TASK INSTRUCTIONS
From the entries below, pull out each line where "will" appears.

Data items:
== Segment start ==

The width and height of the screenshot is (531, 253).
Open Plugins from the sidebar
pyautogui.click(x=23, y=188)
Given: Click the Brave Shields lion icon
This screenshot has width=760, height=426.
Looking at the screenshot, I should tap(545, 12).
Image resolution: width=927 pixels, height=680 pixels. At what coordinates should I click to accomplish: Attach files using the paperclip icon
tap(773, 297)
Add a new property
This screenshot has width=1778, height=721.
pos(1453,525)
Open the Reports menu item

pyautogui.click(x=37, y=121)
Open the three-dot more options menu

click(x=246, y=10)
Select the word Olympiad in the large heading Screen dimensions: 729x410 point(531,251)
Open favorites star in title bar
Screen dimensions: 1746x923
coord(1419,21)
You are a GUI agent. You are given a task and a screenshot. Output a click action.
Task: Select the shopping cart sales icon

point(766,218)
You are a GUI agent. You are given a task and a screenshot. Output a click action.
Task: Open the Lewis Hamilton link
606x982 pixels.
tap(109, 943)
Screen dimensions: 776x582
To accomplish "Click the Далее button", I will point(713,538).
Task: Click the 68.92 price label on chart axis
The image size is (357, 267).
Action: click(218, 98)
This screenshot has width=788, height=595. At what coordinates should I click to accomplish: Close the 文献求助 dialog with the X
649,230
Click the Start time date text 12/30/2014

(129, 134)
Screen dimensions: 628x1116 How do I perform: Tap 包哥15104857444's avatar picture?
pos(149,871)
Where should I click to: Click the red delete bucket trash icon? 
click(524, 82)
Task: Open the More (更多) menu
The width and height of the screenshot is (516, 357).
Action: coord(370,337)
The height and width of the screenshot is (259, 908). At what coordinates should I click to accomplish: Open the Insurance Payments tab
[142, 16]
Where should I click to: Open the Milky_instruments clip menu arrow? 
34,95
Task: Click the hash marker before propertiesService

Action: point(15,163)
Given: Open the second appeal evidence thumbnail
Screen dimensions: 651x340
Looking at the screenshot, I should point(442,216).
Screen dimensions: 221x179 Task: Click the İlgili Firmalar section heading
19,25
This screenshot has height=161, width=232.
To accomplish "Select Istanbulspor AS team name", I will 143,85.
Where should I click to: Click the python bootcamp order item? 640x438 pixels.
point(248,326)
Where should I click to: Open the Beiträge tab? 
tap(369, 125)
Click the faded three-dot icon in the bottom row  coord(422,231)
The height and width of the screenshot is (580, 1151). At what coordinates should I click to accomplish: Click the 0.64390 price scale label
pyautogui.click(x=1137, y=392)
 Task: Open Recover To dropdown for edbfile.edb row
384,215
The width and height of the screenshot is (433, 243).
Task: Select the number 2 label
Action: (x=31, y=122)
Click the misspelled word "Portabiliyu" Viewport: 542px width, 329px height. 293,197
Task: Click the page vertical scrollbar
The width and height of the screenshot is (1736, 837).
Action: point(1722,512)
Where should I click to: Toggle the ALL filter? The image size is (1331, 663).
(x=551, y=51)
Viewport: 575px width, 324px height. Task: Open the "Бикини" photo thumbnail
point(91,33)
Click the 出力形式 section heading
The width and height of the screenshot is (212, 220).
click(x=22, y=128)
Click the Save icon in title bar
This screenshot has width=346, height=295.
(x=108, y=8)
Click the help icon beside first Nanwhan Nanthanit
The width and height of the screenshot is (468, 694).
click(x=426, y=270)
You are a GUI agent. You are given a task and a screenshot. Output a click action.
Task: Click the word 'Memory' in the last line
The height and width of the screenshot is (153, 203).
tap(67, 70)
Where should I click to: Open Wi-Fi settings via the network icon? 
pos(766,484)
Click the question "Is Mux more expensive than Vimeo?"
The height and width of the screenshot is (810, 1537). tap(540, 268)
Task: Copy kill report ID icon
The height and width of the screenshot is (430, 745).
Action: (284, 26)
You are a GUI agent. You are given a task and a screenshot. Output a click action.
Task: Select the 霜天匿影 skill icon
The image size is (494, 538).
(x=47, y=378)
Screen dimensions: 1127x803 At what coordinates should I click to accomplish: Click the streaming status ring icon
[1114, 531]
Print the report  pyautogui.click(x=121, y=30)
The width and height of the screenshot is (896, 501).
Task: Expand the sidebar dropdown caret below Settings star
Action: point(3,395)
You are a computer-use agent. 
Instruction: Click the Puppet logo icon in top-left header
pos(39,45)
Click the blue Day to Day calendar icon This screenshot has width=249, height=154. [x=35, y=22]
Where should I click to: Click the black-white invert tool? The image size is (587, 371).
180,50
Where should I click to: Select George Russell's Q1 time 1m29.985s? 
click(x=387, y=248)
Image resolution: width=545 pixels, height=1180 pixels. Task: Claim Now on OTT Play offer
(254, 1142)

== Segment end ==

OUTPUT FOR THIS EXERCISE
To accomplish "Click the Далее button", I will point(713,538).
To accomplish "Select Istanbulspor AS team name", I will 143,85.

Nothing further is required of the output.